Its that time again, Iv'e seen some people go all out dressing up their pups / adult dogs. interested on seeing some creativity on here 
I usually go all out due to party invites we annually get, this time I got something in the works..  
This was me last years njoy


----------



## angelbaby (Feb 4, 2010)

wow thats awesome, Im usually busy taking kids around havent dressed up in years.


----------



## raSSbot (Sep 4, 2010)

angelbaby said:


> wow thats awesome, Im usually busy taking kids around havent dressed up in years.
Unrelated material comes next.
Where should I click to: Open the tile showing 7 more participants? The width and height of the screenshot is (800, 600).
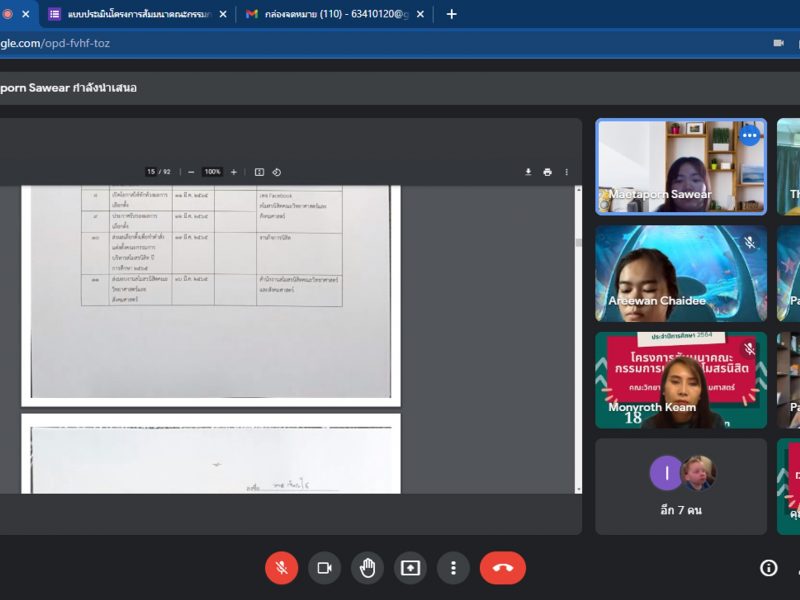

Aww, I know how that can be. Well this year it falls on a Sunday. maybe you and your partner can party it up the night before  
its always good fun and laughs.


----------



## LadyRampage (Apr 11, 2009)

Now that is an AWESOME costume!! Love it!!!


----------



## ThaLadyPit (Oct 12, 2008)

I love that get-up too! Thanks for sharing. Unfortunately, like Angel, I'm usually busy with taking the kids trick'r treating and don't get to have any adult fun. Maybe this year will be different. Who knows!?


----------



## Lvis (Mar 4, 2010)




----------



## angelbaby (Feb 4, 2010)

awww super dog , how sweet is that


----------



## meganc66 (Mar 6, 2009)

I usually dress up the doggies and take them out for some fun with my boss' kids! Last year our dogs were hotdog, ketchup and mustard!


----------



## Nizmo (Jan 15, 2009)

nismo has something up his sleeve lol


----------



## Lex's Guardian (Aug 8, 2009)

Didn't do much last year but hand out candy

Here's my pumpkin -


----------



## raSSbot (Sep 4, 2010)

Nizmo said:


> nismo has something up his sleeve lol


hope you share it with us once complete! I'll be working on mine today. should be done by mid next week.


----------



## raSSbot (Sep 4, 2010)

*Halloween 2010 -*

ok finally uploaded a few pics, I know we are already in Nov - lol 
but here it goes. Went as the BIG BAD WOLF!!!  
*n-joy - *


----------



## raSSbot (Sep 4, 2010)

*This was my role for the full moon!!!*


----------